**Task prompt:** What is needed is an exact transcription of every record.

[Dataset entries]
* * * * *

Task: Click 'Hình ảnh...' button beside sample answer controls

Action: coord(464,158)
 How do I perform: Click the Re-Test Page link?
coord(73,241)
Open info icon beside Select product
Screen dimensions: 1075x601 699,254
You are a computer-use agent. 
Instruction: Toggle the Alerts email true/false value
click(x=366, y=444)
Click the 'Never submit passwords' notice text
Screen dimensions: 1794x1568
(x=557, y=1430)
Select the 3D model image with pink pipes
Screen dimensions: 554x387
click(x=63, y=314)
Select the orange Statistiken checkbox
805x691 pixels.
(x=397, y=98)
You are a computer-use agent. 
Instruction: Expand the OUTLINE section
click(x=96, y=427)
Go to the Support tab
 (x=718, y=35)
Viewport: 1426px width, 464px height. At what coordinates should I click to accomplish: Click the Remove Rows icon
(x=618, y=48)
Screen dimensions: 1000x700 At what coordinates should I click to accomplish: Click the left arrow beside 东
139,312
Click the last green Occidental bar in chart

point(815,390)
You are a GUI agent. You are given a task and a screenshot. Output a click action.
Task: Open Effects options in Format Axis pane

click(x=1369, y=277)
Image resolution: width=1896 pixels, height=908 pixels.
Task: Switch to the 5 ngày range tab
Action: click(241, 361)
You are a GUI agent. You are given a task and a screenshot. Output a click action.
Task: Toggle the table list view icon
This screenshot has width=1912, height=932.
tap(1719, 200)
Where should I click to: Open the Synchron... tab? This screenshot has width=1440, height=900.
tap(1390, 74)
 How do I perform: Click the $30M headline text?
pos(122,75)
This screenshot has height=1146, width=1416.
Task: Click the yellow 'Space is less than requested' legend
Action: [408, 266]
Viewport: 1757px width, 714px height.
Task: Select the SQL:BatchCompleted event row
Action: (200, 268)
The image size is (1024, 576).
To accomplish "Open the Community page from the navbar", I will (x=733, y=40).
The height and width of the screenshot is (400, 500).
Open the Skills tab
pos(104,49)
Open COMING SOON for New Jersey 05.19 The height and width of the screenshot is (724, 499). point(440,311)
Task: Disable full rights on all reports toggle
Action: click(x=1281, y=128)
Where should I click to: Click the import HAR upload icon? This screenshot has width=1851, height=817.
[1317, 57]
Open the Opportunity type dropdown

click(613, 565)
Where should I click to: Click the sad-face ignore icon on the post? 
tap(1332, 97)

* * * * *

**Solution for this task:**
Task: Click 'Hình ảnh...' button beside sample answer controls

Action: coord(464,158)
 How do I perform: Click the Re-Test Page link?
coord(73,241)
Open info icon beside Select product
Screen dimensions: 1075x601 699,254
You are a computer-use agent. 
Instruction: Toggle the Alerts email true/false value
click(x=366, y=444)
Click the 'Never submit passwords' notice text
Screen dimensions: 1794x1568
(x=557, y=1430)
Select the 3D model image with pink pipes
Screen dimensions: 554x387
click(x=63, y=314)
Select the orange Statistiken checkbox
805x691 pixels.
(x=397, y=98)
You are a computer-use agent. 
Instruction: Expand the OUTLINE section
click(x=96, y=427)
Go to the Support tab
 (x=718, y=35)
Viewport: 1426px width, 464px height. At what coordinates should I click to accomplish: Click the Remove Rows icon
(x=618, y=48)
Screen dimensions: 1000x700 At what coordinates should I click to accomplish: Click the left arrow beside 东
139,312
Click the last green Occidental bar in chart

point(815,390)
You are a GUI agent. You are given a task and a screenshot. Output a click action.
Task: Open Effects options in Format Axis pane

click(x=1369, y=277)
Image resolution: width=1896 pixels, height=908 pixels.
Task: Switch to the 5 ngày range tab
Action: click(241, 361)
You are a GUI agent. You are given a task and a screenshot. Output a click action.
Task: Toggle the table list view icon
This screenshot has width=1912, height=932.
tap(1719, 200)
Where should I click to: Open the Synchron... tab? This screenshot has width=1440, height=900.
tap(1390, 74)
 How do I perform: Click the $30M headline text?
pos(122,75)
This screenshot has height=1146, width=1416.
Task: Click the yellow 'Space is less than requested' legend
Action: [408, 266]
Viewport: 1757px width, 714px height.
Task: Select the SQL:BatchCompleted event row
Action: (200, 268)
The image size is (1024, 576).
To accomplish "Open the Community page from the navbar", I will (x=733, y=40).
The height and width of the screenshot is (400, 500).
Open the Skills tab
pos(104,49)
Open COMING SOON for New Jersey 05.19 The height and width of the screenshot is (724, 499). point(440,311)
Task: Disable full rights on all reports toggle
Action: click(x=1281, y=128)
Where should I click to: Click the import HAR upload icon? This screenshot has width=1851, height=817.
[1317, 57]
Open the Opportunity type dropdown

click(613, 565)
Where should I click to: Click the sad-face ignore icon on the post? 
tap(1332, 97)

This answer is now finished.